=== WHAT YOU SHOULD DO ===
Write the next part of the passage on CBP and hTERT expression in lung cancer, picking up after its last sentence.

=== TEXT PASSAGE ===
______________________________

Positive correlation between CBP and hTERT expression in lung cancers and their association with prognosis of the patients with lung adenocarcinomas
We analyzed the expression of CBP and hTERT proteins in lung tumor and normal lung tissues by immunohistochemical assay in 75 cases of patients with lung cancers. The percentage of the cases with both CBP and hTERT high expression nearly reached 73% based on the total number of the studied cases (Fig. 5A). Furthermore, the analysis by a Pearson’s correlation coefficient test showed that CBP expression was statistically positively correlated with hTERT expression, giving a Pearson R value of 0.785 (Fig. 5B), suggesting a high significance of CBP expression level and its positive correlation with hTERT in lung adenocarcinoma development.
We further analyzed the effect of CBP expression on the survival rate of patients with lung adenocarcinomas. The overall survival curve analysis indicated a relative poor prognosis in lung adenocarcinomas patients with high CBP expression compared to those with weak CBP expression (Fig. 5C). Moreover, lung adenocarcinomas patients with very weak or negative CBP and hTERT expression have nearly 100% survival rate of 8 years after diagnosis, but the survival rate for the patients with both high CBP and hTERT expression was lowered to 50% 5 years after diagnosis (Fig. 5D), suggesting the important role of CBP expression and its association with hTERT in predicting the prognosis of patients with lung adenocarcinomas.
Figure 5: The positive correlation between CBP and hTERT protein expression in lung adenocarcinoma specimens, and a comparatively poor prognosis indicated by the higher expression of CBP and hTERT. (A) The correlation between CBP and hTERT protein in lung adenocarcinoma tissues (P < 0.001, χ2 tests). (B) The correlation between CBP and hTERT protein in lung cancer tissues. (P<0.01, 2-tailed test). (C) Kaplan–Meier analysis of overall survival of lung cancer patients with different CBP expression (p<0.05, log-rank test). (D) Kaplan–Meier analysis of overall survival of lung cancer patients with different CBP and hTERT expression (p<0.05, log-rank test).
Interaction of CBP with Sp1 and AP-2 in lung cancer cells
CBP is a transcriptional co-activator that binds to the transactivator-promoter complex and regulates the expression of its target genes. To determine whether CBP specifically binds to hTERT promoter through serving as a transcriptional co-activator and interacting with the transactivators which bind to the hTERT promoter and differentially activates hTERT expression in lung cancer cells, we analyzed the direct interaction of CBP with two transactivators Sp1 and AP-2 bound to hTERT promoter by a co-immunoprecipitation assay. Nuclear extracts from normal lung HLF cells, immotolized HBE cells and lung cancer cells (H1299, A549) were prepared and incubated with a Sp1 or AP-2β antibody. After immunoprecipitation, CBP protein was tested by Western blot. As shown in Fig. 6A, the CBP complexed with Sp1 or AP-2β was detected and considerably increased in lung cancer cell lines compared with that in normal lung cells. These results indicated the specific interaction between CBP and Sp1 or AP-2β in the nucleus of lung cancer cells. Dual immunofluorescence analysis was also used to further analyze the colocalization of CBP with Sp1 and AP-2β(Fig. 6B). The results showed that CBP was colocalized with both Sp1 and AP-2β proteins in H1299 cells in the nucleus. The results indicated again the association between CBP and transactivators Sp1 and AP-2 in lung cancer cells.

______________________________

=== RECORD EXTRACTS ===
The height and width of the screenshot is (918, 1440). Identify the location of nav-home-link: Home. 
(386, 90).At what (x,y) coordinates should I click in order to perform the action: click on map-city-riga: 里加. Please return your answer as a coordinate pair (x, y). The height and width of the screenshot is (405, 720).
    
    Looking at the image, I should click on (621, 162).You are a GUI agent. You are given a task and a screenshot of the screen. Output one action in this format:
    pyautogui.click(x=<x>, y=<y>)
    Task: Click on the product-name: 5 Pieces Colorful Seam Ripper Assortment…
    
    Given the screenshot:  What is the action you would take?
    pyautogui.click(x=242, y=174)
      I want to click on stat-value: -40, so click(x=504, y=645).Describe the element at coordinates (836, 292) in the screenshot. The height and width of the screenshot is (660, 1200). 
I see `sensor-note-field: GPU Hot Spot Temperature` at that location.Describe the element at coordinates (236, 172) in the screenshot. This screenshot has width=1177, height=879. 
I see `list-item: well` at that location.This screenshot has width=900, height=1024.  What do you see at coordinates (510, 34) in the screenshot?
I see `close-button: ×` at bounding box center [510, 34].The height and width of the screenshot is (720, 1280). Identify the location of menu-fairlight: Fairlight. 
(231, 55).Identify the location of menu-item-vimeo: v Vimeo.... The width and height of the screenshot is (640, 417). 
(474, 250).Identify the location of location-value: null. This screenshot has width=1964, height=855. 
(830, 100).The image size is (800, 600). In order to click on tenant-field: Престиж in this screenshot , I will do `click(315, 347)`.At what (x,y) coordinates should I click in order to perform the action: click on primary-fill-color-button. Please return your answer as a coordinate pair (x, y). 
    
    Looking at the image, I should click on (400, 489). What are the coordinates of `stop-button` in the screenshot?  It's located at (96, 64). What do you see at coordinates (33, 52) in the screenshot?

______________________________

=== YOUR RESPONSE ===
Binding of Sp1 on hTERT promoter in lung cancer cells
It has been shown that the transactivators, such as Sp1 and AP-2, regulate the transcription of hTERT gene . We next selected Sp1 to test its possible binding on the hTERT promoter region through streptavidin-agarose pulldown analysis. The cell nuclear extracts, biotinylated hTERT promoter probes and streptavidin-agarose beads were mixed and incubated. The Sp1 bound on the hTERT promoter probes was detected from the formed complexes by western blot. As shown in Fig. 6C, Sp1 was detected in the complexes from all the four tested cell lines. We also confirmed the binding of Sp1 on hTERT promoter region by ChIP assay using the specific antibody against Sp1. The hTERT promoter was amplified from the Sp1 antibody-immunoprecipitated samples in all the tested cell lines (Fig. 6D). Moreover, we found that the cancer cell lines (A549 and H1299) had the strong binding activity of Sp1 on hTERT promoter by comparison with the normal cell lines (HLF) (Fig. 6C and 6D).
Acetylation of Sp1 by CBP in lung cancer cells
CBP has a histone acetyltransferase (HAT) activity. To determine whether CBP can acetylate transactivators bound to hTERT promoter, we immunoprecipitated the nuclear extracts from lung normal and cancer cell lines using anti-Sp1 antibody. The acetylation levels of Sp1 was tested using an anti-acetyl-lysine antibody. The comparatively higher level of the acetylated Sp1 protein was detected in lung cancer cell lines (A549 and H1299) than that in normal lung cell lines (HLF) (Fig. 6E).
To determine whether CBP mediated the acetylation of the transactivators bound on hTERT promoter, we tested the effect of CBP on the acetylation level of the transactivator Sp1 in H1299 lung cancer cells. Knockdown of CBP by its specific siRNA or inhibition of CBP activity by its specific inhibitor resulted in a significant decrease in the acetylated level of Sp1 (Fig. 6F). The results indicate that CBP mediates the tumor-specific acetylation of Sp1 in lung cancer cells.
We also tested the effect of CBP on the binding of Sp1 to hTERT promoter by pulldown analysis. The comparatively attenuated Sp1 protein was detected in the cells treated with CBP-specific siRNA or inhibitor compared with those in the PBS or non-specific siRNA (NSC-siRNA)-treated cells (Fig. 6G). These results indicate the immortalized and tumor cell-specific binding between hTERT promoter and CBP and Sp1, and potential requirement of CBP in the accumulation of Sp1 at the hTERT promoter.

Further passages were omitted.